Marc de Vries said:
Hi,
I'm trying to decide between these two options, for a server
running Linux (RedHat 9, most likely), which will be used as a
database server, running PostgreSQL (version 7.4, most likely).
[snip]
I've been always reluctant to use SCSI; but I keep reading
that for server use, it's almost like it's not even a question,
it must be SCSI, period, by definition.
IDE was not suited for servers in the past. This is the main reason
SCSI is the defacto standard in servers. The server market is very
conservative and people more easily spend the money of the company
then their own money, which is another reason SCSI has stayed the
standard.
Still there are good reasons to choose SCSI is you are willing to pay
premium prices.
- SCSI has much longer cables then IDE.
Which works for JBOD but not RAID.
SCSI is at it's limit at 4 drives per channel, bandwidth wise.

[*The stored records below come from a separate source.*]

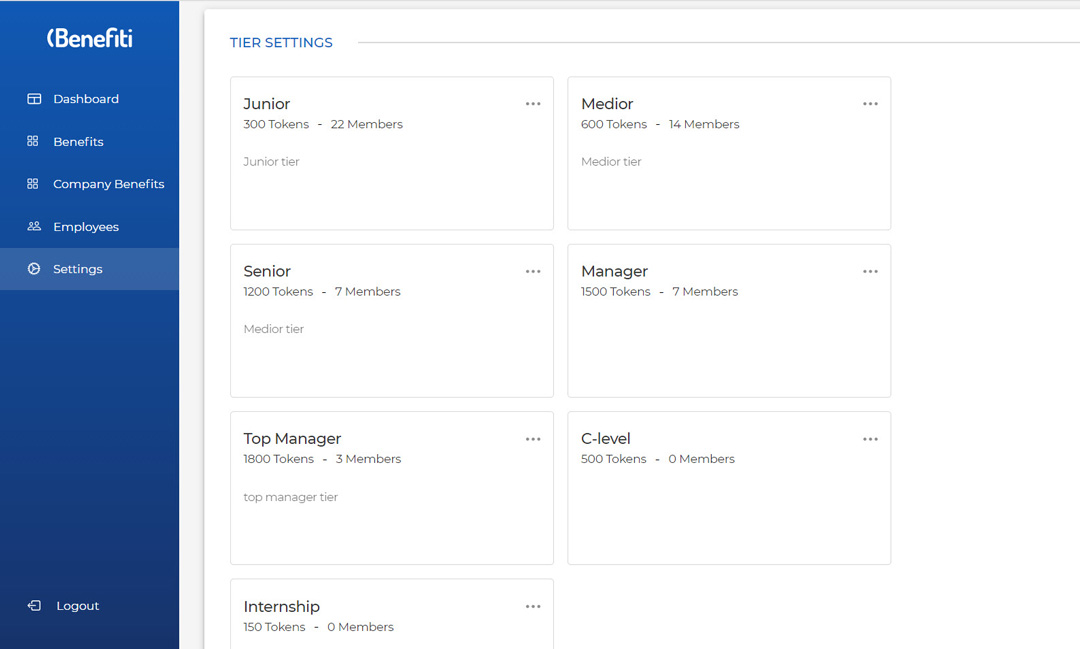Open the C-level tier options menu
1080x649 pixels.
coord(870,439)
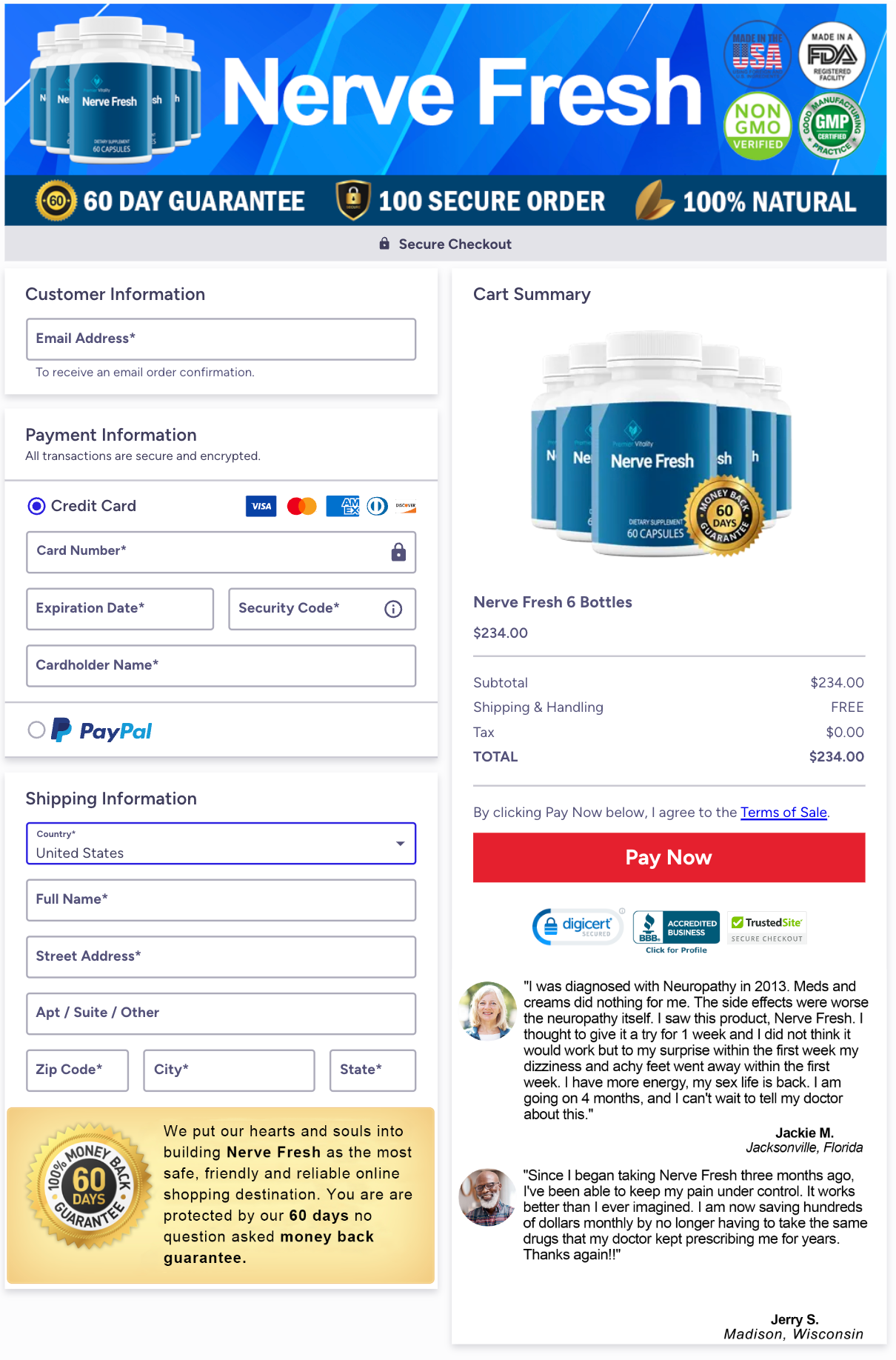896x1360 pixels.
Task: Expand the Country dropdown
Action: pos(221,844)
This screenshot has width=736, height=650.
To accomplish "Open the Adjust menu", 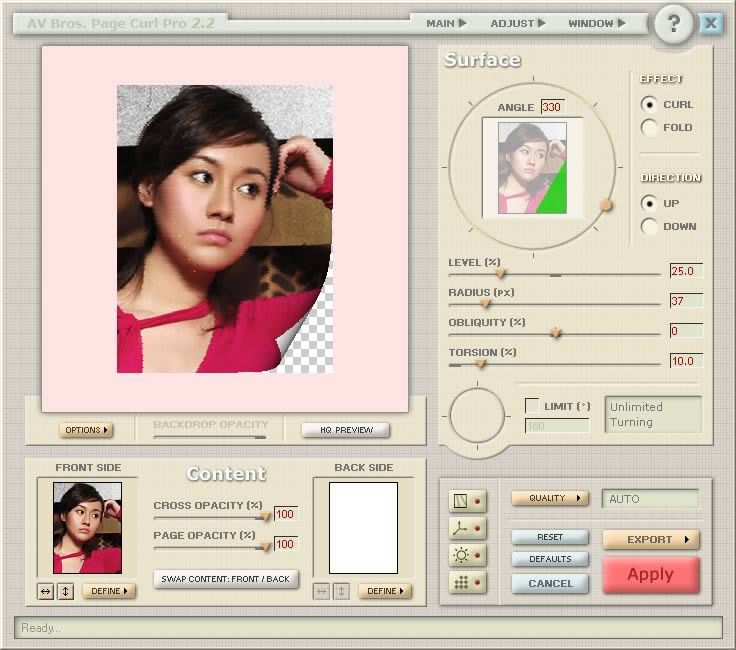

Actually it is between 7 and 4 as it depends on the individual drives
STR whether the combined STR will exceed the channel bandwidth.
Four is the limit for the fastest drives in its range.
Combined STR isn't all that interesting as people think it is.
It is with RAID.
No.
But lots of peopel think that it is.
Ever considered that they might be smarter than you are?
Yeah. just like billions of flies can't be wrong. Eat shit!
Lots of people talk about this without understanding what is going on.
So many people in fact, that Storagereview puts specific warnings on
their website that STR is NOT interesting at all for harddisk
performance.
Unfortunately you belong to those people
Have you ever considered that someone who has hands on experience with
high end array controllers in demanding servers might know more about
this subject than you do?
There is lots of good info on the net that confirms what I told you.
Nope. Resultant access time it the slowest time of the set.
I am of course talking about effective access time when reading
multiple files. (which should have been clear from my earlier posts)
It is EXACTLY the same reason why RAID1 is faster.
When reading a single file, RAID1 is not faster either. In that case
the access time is also the slowest time of the set.
It's when you read multiple files that RAID1 becomes faster. Exactlty
the same as with Raid5 and Raid0.
Nope, access is to all drives at once for the same IO.
Otherwise, what's the point of RAID0.
The point of Raid0 is that it does BOTH.
When a file gets written to Raid0 it is spread over multiple disks.
But it is not necessarily spread over ALL the disks. That is dependent
on the stripe size you specify.
Take a large stripe size. This will mean that a very small file is not
spread over multiple disks at all, but written to only 1 disk!
A file that is a bit larger might be spread to just 2 disks.
That means that the other disks are idle, and a good array controller
can read/write to those disks as the same time.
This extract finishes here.